• Supplied passage:

________________

Actually IE does PNG if it's in an IMG tag. Standalone PNG files (in HREF
tags, or opened as files) are not supported.

Iiew--strange behaviour.
Actually, I remember that Netscape 4-point-something (it started doing PNG
in 4.04, I think) had a bug where it would display PNG files OK if they
were in an IMG or OBJECT element in HTML, and it would display PNG files
fine if they were view'd locally and not embedded in HTML, but, if you
tried to view a non-HTML-wrap'd PNG from a web-server, it'd display it as
text.... I suppose that that was stranger;)
Maybe it was just that every web-server was misconfigure'd and was saying
that the PNG files were of type "text/plain"..., though I don't expect
that;)

Sorry I'm at work now so I'm
using IE instead of Netscape. Maybe I should quit and work for a company
that uses Netscape only. :slight_smile:

`Sorry I'm at work...' :slight_smile:
You should simply stop working:)

________________

• Short exercise 1: Repeat word for word the part of the PNG support discussion starting at "Actually IE does" and ending at "that was stranger;)".
• Short exercise 2: Name every HTML tag or element mentioned in the PNG support discussion.
Rely only on the PNG support discussion.

• Information provided:
________________

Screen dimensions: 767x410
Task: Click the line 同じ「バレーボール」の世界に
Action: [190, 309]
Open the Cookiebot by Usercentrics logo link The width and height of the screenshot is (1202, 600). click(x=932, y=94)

________________

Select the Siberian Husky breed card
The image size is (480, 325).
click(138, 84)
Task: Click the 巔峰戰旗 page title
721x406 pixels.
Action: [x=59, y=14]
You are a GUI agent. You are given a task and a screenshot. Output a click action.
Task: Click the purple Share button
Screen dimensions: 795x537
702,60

________________

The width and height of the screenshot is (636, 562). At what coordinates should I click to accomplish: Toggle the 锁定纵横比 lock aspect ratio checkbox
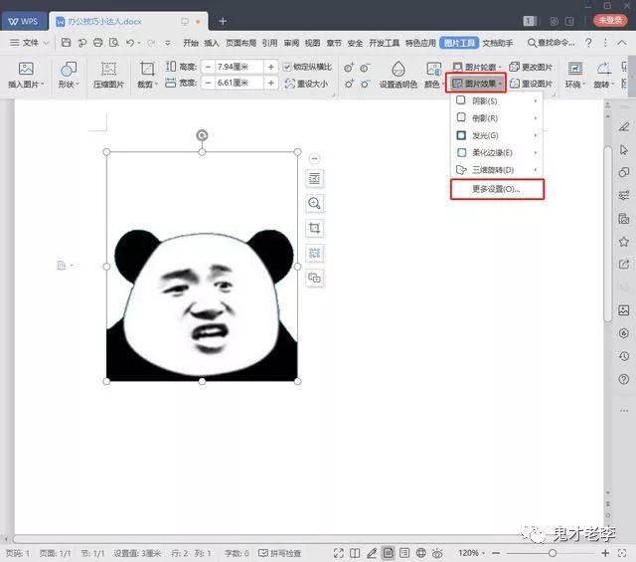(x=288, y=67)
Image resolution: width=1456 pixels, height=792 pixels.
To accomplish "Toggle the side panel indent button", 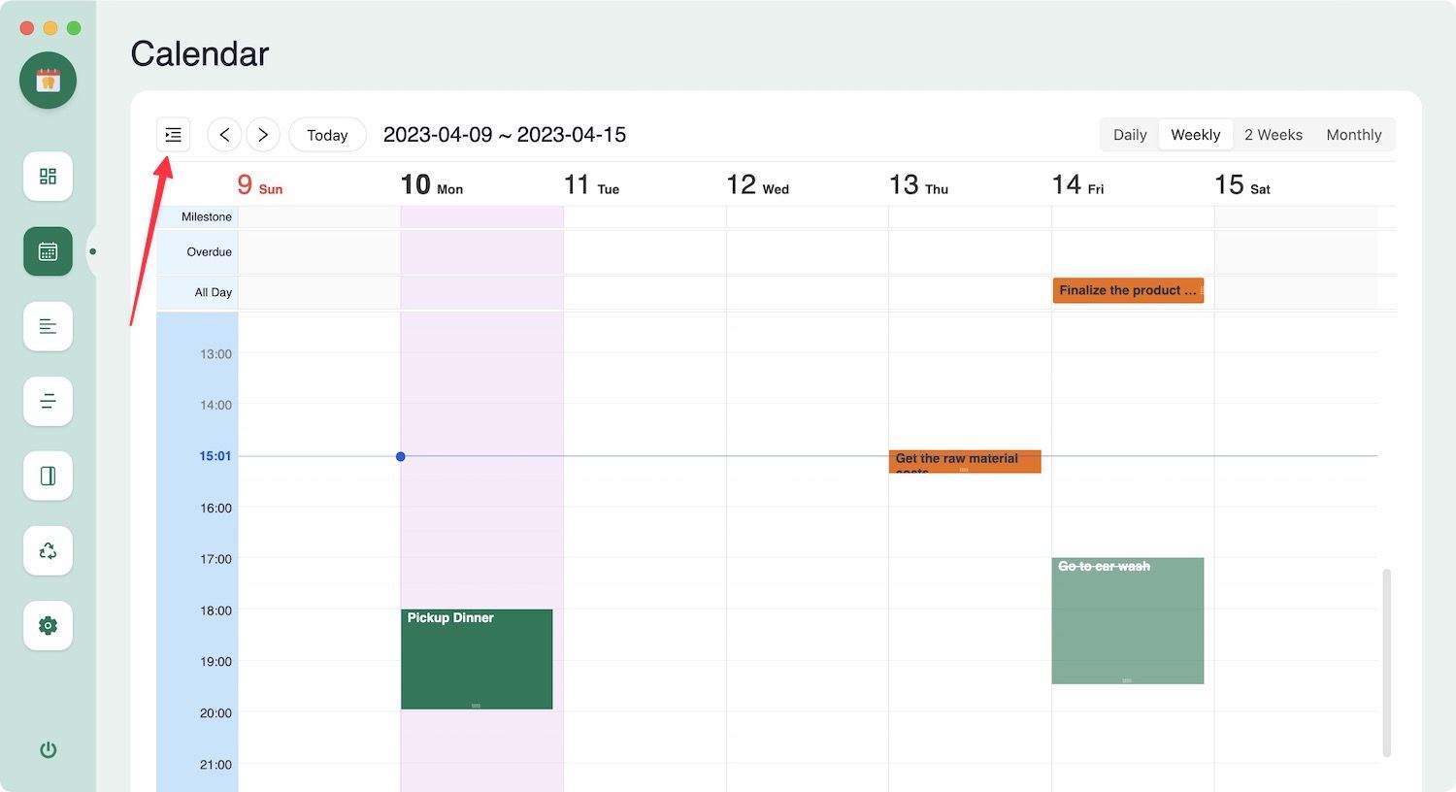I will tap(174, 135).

________________

• Worked answer 1:
Actually IE does PNG if it's in an IMG tag. Standalone PNG files (in HREF
tags, or opened as files) are not supported.

Iiew--strange behaviour.
Actually, I remember that Netscape 4-point-something (it started doing PNG
in 4.04, I think) had a bug where it would display PNG files OK if they
were in an IMG or OBJECT element in HTML, and it would display PNG files
fine if they were view'd locally and not embedded in HTML, but, if you
tried to view a non-HTML-wrap'd PNG from a web-server, it'd display it as
text.... I suppose that that was stranger;)

• Worked answer 2: IMG, HREF, OBJECT